Could you talk a bit more about your use case? You should be able to access secrets cross-account using their ARN https://docs.aws.amazon.com/secretsmanager/latest/userguide/auth-and-access_examples_cross.html.

If you are an enterprise customer, I'd like to encourage you to reach out to AWS Support about your use case too.

[dvp34]

Could you talk a bit more about your use case? You should be able to access secrets cross-account using their ARN https://docs.aws.amazon.com/secretsmanager/latest/userguide/auth-and-access_examples_cross.html.
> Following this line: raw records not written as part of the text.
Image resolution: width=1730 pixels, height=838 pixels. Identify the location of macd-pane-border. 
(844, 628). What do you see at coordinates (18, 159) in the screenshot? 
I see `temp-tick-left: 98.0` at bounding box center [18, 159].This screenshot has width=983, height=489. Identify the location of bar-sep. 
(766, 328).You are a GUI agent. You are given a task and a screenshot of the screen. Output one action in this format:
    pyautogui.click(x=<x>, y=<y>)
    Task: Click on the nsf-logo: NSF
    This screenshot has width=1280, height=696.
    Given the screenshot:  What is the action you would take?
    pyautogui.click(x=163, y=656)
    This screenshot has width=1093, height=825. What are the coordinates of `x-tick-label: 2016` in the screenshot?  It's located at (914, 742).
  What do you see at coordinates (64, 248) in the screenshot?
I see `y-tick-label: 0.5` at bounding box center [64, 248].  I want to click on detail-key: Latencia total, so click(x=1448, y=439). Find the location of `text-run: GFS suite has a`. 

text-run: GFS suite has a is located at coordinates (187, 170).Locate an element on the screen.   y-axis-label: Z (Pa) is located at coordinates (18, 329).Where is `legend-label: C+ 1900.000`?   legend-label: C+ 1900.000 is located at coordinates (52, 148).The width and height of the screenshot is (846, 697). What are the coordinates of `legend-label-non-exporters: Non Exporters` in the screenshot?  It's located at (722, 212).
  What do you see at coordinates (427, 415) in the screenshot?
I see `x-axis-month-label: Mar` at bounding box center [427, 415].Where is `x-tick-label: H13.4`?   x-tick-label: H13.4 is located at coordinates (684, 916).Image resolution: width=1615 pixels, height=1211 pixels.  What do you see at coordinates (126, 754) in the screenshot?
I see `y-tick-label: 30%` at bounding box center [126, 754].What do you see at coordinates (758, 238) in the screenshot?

If you are an enterprise customer, I'd like to encourage you to reach out to AWS Support about your use case too.

Thanks you for review and question.
Currently, secrets-store-csi-driver-provider-aws supports fetching secrets using IRSA or pod identity. In a cross-account setup (for example, EKS in Account A and Secrets Manager in Account B), this requires:

The IRSA role to have secretsmanager:GetSecretValue permissions, and

A resource policy on the secret in Account B explicitly allowing access from the IRSA role.

This introduces significant operational overhead when managing cross-account secrets.

If the provider supported specifying an assumeRole, the IRSA role would only need permission to assume that role. All Secrets Manager actions would then be performed using the assumed role, eliminating the need for:

Direct Secrets Manager permissions on the IRSA role, and

Resource policies on the secret for each consuming role.

This approach simplifies cross-account access patterns and aligns well with common AWS security practices.

[codecov]

Codecov Report

❌ Patch coverage is 75.60976% with 10 lines in your changes missing coverage. Please review.
✅ Project coverage is 60.25%. Comparing base (6dbe3b9) to head (54f359f).

Files with missing lines	Patch %	Lines
server/server.go	41.17%	9 Missing and 1 partial ⚠️

Additional details and impacted files

@@            Coverage Diff             @@
##             main     #555      +/-   ##
==========================================
+ Coverage   60.10%   60.25%   +0.14%     
==========================================
  Files          11       11              
  Lines         762      790      +28     
==========================================
+ Hits          458      476      +18     
- Misses        287      296       +9     
- Partials       17       18       +1     

☔ View full report in Codecov by Sentry.
📢 Have feedback on the report? Share it here.

🚀 New features to boost your workflow:

• ❄️ Test Analytics: Detect flaky tests, report on failures, and find test suite problems.

[dvp34]

Hello @simonmarty I would appreciate your review on this PR again. Please do let me know if there are any other comments/questions you may have. Thank you!